イチロー選手は、シーズン前に目標を立てるとき、「首位打者になる」とは決して言わない。他の選手がどれくらい打つかは自分でコントロールできることではない。あくまでも、自分の工夫できる範囲の、打撃についての目標を立てる。その結果首位打者になるかどうかは他の選手次第。やきもきしても始まらない。
自分でコントロールできる範囲を、脳は「エイジェンシー」(主体性)として知覚している。この範囲を見誤ると、自分がコントロールできないことまであれこれと悩むことになる。その結果、ストレスが溜まる。世の中を見ていると、そのような人が案外多い。
脳には、もともと、自分自身を治癒する能力がある。砂糖のかたまりを「薬だよ」と言って投与すると効いてしまう(「プラシーボ効果」)のは、脳がその気になるからである。その際に関与する神経回路も実験でわかっている。
ところが、ストレスをためると、脳の自己治癒能力を妨げてしまう。まさに「病は気から」で、体調を崩してしまうことも多い。せっかく一生懸命働いても、結果として調子が悪くなってしまっては、元も子もないだろう。
ストレスなく働くための秘訣とは、まずは、ベストを尽くすことである。しかし、相手次第で決まることについては、結果が悪くても、諦めることである。自分でコントロールできることと、できないことの区別。

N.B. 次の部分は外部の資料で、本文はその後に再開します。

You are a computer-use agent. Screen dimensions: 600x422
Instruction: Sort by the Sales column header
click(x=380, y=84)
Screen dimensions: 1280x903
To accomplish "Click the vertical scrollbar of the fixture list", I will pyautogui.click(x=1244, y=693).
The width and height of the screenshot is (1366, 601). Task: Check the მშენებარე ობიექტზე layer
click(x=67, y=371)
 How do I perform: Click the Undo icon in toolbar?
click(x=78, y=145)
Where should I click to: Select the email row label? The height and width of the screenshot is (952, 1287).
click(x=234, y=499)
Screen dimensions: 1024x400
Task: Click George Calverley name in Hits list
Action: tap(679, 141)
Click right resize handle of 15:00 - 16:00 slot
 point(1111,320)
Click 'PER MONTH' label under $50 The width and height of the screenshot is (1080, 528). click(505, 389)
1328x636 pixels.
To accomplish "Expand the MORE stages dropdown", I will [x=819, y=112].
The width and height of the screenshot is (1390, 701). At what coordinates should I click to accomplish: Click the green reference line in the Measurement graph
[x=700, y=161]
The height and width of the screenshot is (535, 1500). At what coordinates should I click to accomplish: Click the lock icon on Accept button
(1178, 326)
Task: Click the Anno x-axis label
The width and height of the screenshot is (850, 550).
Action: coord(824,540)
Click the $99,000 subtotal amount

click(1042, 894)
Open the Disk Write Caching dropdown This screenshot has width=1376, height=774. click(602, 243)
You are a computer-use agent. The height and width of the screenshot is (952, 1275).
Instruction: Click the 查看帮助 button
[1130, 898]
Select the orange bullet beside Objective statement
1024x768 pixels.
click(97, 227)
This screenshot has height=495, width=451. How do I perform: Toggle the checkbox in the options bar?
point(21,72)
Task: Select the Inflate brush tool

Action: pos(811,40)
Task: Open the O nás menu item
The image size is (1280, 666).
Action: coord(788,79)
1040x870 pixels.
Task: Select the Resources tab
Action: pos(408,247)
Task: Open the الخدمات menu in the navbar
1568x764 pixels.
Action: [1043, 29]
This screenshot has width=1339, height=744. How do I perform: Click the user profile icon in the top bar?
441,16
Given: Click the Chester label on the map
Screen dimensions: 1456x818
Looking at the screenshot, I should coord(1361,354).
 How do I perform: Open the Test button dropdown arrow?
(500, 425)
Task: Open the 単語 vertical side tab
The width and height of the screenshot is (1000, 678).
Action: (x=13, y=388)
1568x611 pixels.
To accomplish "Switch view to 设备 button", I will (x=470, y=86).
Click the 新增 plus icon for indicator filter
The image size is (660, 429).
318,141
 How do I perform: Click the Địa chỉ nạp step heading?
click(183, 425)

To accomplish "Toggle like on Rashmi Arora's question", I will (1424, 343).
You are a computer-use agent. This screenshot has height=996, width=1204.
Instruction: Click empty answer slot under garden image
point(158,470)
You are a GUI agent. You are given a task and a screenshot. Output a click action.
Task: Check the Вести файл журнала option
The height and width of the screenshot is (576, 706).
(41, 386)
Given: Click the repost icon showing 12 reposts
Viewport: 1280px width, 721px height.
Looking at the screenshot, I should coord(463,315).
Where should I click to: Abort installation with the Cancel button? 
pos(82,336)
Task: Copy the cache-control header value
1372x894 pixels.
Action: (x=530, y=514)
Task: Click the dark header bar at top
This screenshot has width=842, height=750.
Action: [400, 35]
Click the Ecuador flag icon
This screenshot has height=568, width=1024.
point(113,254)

このシンプルな整理を実践すれば、大抵のストレスはこの世から消すことができる。
「仕方がない」「諦める」という言葉は、消極的なようでいて、実はベストを尽くす人の座右の銘でなければならない。ベストを尽くして、結果がダメなら仕方がないと諦める。この態度が、人生に太陽をもたらすことをもっと多くの人に知ってもらいたい。